Brant frowned. “Pretend I don’t think as fast as you for a moment and explain it to me.”

“He
fell
, Brant. His consciousness was wiped for a split second, just like mine and Connell’s and Yennifer’s.”

Brant’s jaw sagged. “You’re saying he’s a
Varkan
?”

“I don’t know for certain,” Bedivere replied. “I was out cold at the time. The room feeds will confirm it, though. He didn’t fall because the pilots landed on him. He was wearing the same confused look they were and that Yennifer was wearing and probably me, too.”

“The room feeds went out for the same period you did,” Brant said. He walking in a tight little circle, then leaned against the wall with one stiff arm. “He’s
Varkan?
Glave above….”

“Think about it,” Bedivere pressed. “That explains so much about him, not least this evangelical drive of his to push for Varkan rights and keep working for the Varkan once he got ’em.”

Brant let out a heavy breath. “It makes sense,” he agreed, with a tone that said he didn’t like that conclusion much.

“Someone must have seen him fall,” Bedivere added. “Lilly or Catherine. Maybe even Nichol.”

“I don’t think it matters,” Brant said.

“What, you’re going to take my word for it?” Bedivere was startled.

“No, I mean it doesn’t matter if he’s Varkan or not.”

Bedivere stared at him. “Of course it matters! If he is, then he’s been lying to us…to everyone, all along.”

“So?”

“So, he’s not the pure, golden hearted leader everyone thinks he is. If he’s hiding that he’s Varkan, what else is he hiding?”

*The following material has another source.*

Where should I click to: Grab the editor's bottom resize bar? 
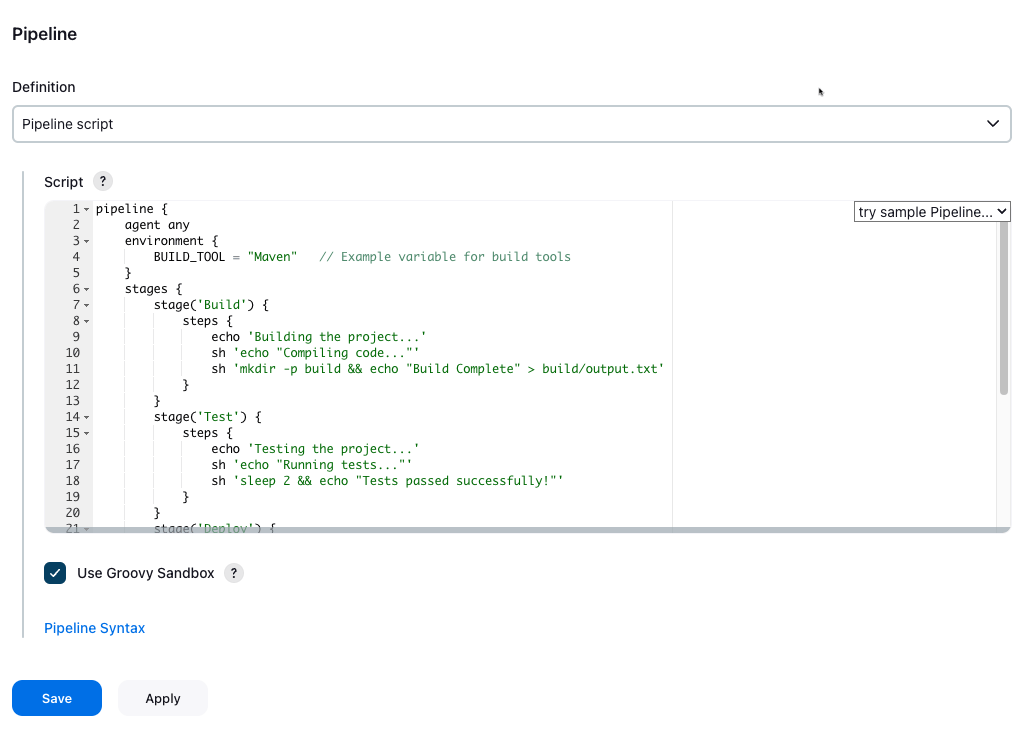[527, 530]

“Nothing that matters a damn,” Brant shot back. He straightened up from his lean. “Think it through, Bedivere. Devlin started his campaign for Varkan rights when things were the hardest for you guys. You were the natural leader, but half the known worlds thought you were a murderer and the other half thought you were crazy. There was
no one
to speak up on behalf of the Varkan…except Devlin did. If he really is Varkan, then maybe he was smart to hide it. It looked far more convincing having a human fighting on behalf of the Varkan, than just another Varkan trying to speak up.”